The New York Ripper is the sleaziest movie in the oeuvre of director Lucio Fulci, a guy who made some pretty rough movies in his day. As grimy as New York City was in the early 1980s, before the aggressive PR campaign proclaiming its Disneyfication and relative safety, The New York Ripper is generally despised for its misogyny and graphic violence. Those visceral elements are there, hallmarks of most of Fulci’s work, but there’s something else about The New York Ripper that is morbidly compelling.
It’s a simple plot. Someone is randomly murdering women in New York City. The killer has a voice like Donald Duck, right down to the angered squawking. That’s bizarre, but no more strange than the whimpering noises the killer makes through the phone in Bob Clark’s Black Christmas. There’s a precedence. The ripper begins playing a cat and mouse game with Lt. Fred Williams (Jack Hedley), calling the officer directly and giving him clues about the murders. It’s fairly standard slasher stuff, not even clever enough to be a giallo.
But The New York Ripper takes things to a different level with both the ferocity of its murder scenes and the graphicness of its sexual elements. Many horror films utilize sexuality on a teenage level. Think about all the camp counselors that have bought it at the hands of masked killers in movies over the years. The New York Ripper deals with adult sexuality, with all the kinks and jadedness maturity brings.
Fulci shows us full frontal nudity, the sex clubs of New York, prostitution, bondage, random hook-ups and more. Nothing is glamorized or made to seem attractive. There is nothing beautiful or sacred about it. It’s cheap and mean. And unlike the overt morality of an American slasher, where only the virgin survives, no one is innocent in The New York Ripper.
The murders are particularly mean-spirited. A broken bottle is rammed into the vagina of a sex worker. A nipple is split in half with a razor blade. It’s what the police procedural shows refer to as ‘overkill.’ There’s no reason to show these acts in such lurid detail, but that’s Fulci. That’s what Fulci does. He pokes out eyeballs on screen and dips people in acid. Subtle, he ain’t.
There’s a fascinating interview with screenwriter Dardano Sacchetti on the new 4K restoration of The New York Ripper, released by Blue Underground. It’s a great release, with an informative booklet, Blu-ray and DVD, and even a CD copy of the intense soundtrack by Francesco De Masi.
Sacchetti believes that The New York Ripper mirrors Fulci’s real feelings about women. They’re nothing but meat to be used, slaughtered, and thrown away. The sexual content displayed in the film echo Fulci’s basest fantasies and desires. To hear Sacchetti say it, Fulci is The New York Ripper.

· · · · · · ·

**Required tasks**
(1) Reproduce the stretch of the review of The New York Ripper from "The murders are" through "Francesco De Masi.".
(2) List each thing named in the sentence of the review of The New York Ripper that begins "Fulci shows us".
(3) Extend the review of The New York Ripper, continuing from its final sentence.

**Stored data**
· · · · · · ·

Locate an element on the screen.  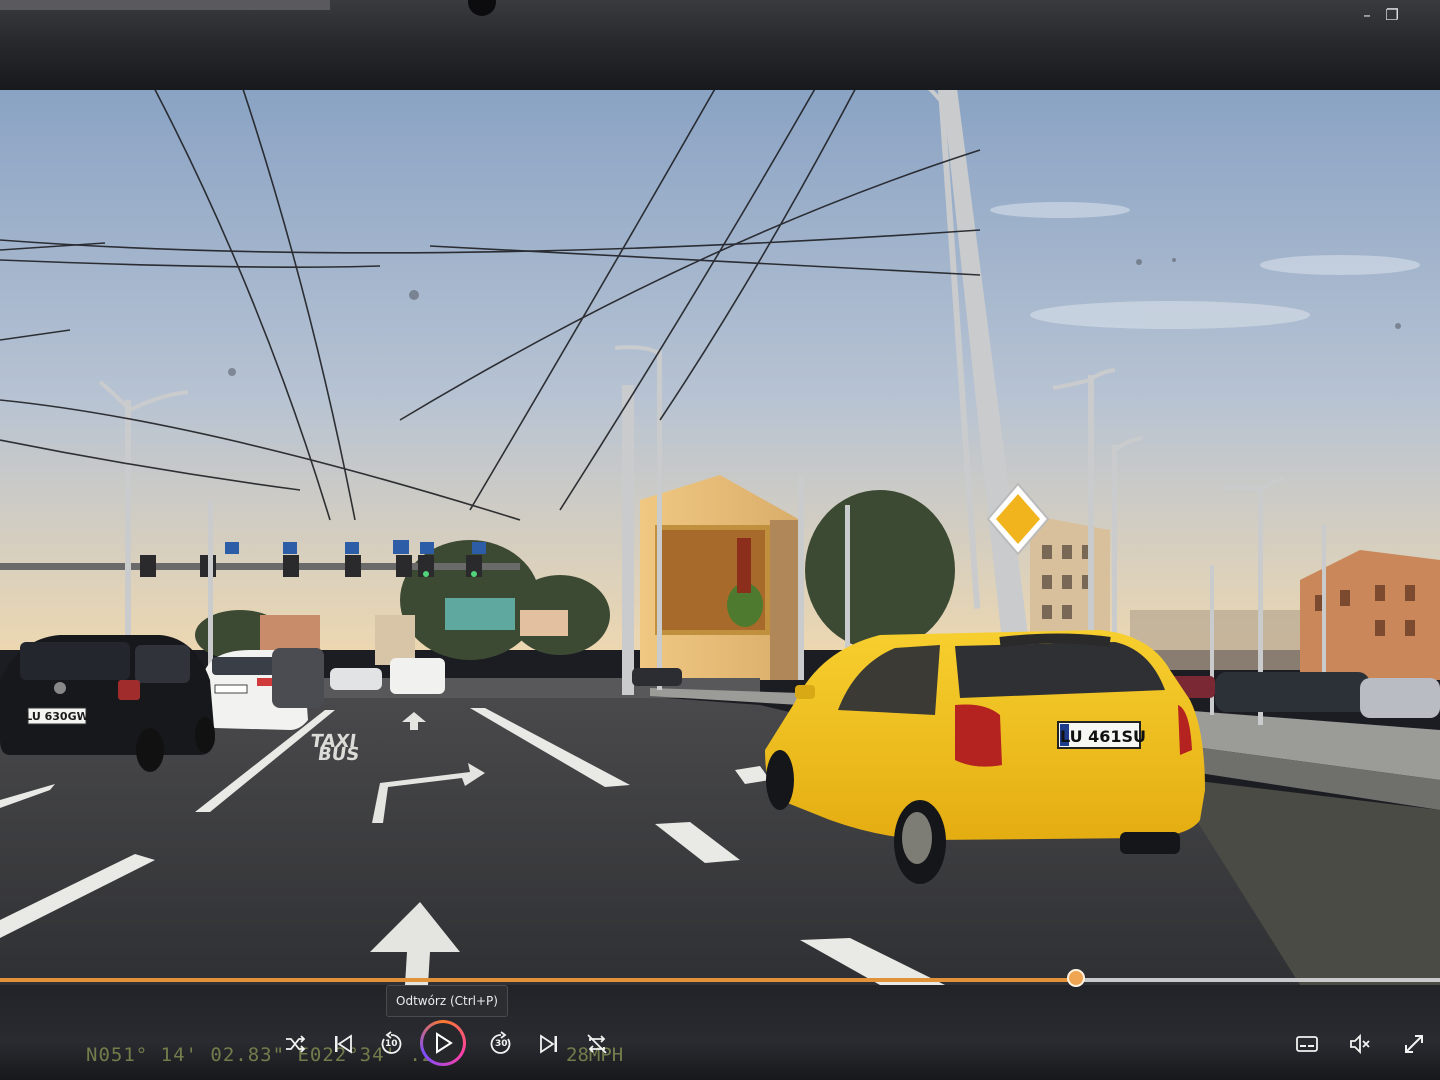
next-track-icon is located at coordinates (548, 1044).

· · · · · · ·

**Results of the exercise**
(1)
The murders are particularly mean-spirited. A broken bottle is rammed into the vagina of a sex worker. A nipple is split in half with a razor blade. It’s what the police procedural shows refer to as ‘overkill.’ There’s no reason to show these acts in such lurid detail, but that’s Fulci. That’s what Fulci does. He pokes out eyeballs on screen and dips people in acid. Subtle, he ain’t.
There’s a fascinating interview with screenwriter Dardano Sacchetti on the new 4K restoration of The New York Ripper, released by Blue Underground. It’s a great release, with an informative booklet, Blu-ray and DVD, and even a CD copy of the intense soundtrack by Francesco De Masi.

(2)
full frontal nudity
the sex clubs of New York
prostitution
bondage
random hook-ups

(3)
All that may be true, but calling this movie the window into Fulci’s soul doesn’t feel like the end of the story. There’s an abrasiveness that is hard to deal with 30 years removed from The New York Ripper‘s original release. It’s the story of a town without pity, where everyone is used, regardless of gender. All the people are cogs in a machine of awfulness. It’s society from the viewpoint of a meat grinder.
In that respect, The New York Ripper is on par with some of the best work of Pasolini or Friedkin. That’s lofty company for a low-budget Italian horror film. But if you’re looking for an example of man’s inhumanity to man, the capacity for hatred, and how a society can take its sweet time circling the bowl, then you could do far worse than The New York Ripper. It is ultra-violent and depressing, but there is zero pretension to be found.
The New York Ripper is not for everyone. But underneath the blood and the grime, the film finds what we all feared was lurking beneath the surface: more blood and grime.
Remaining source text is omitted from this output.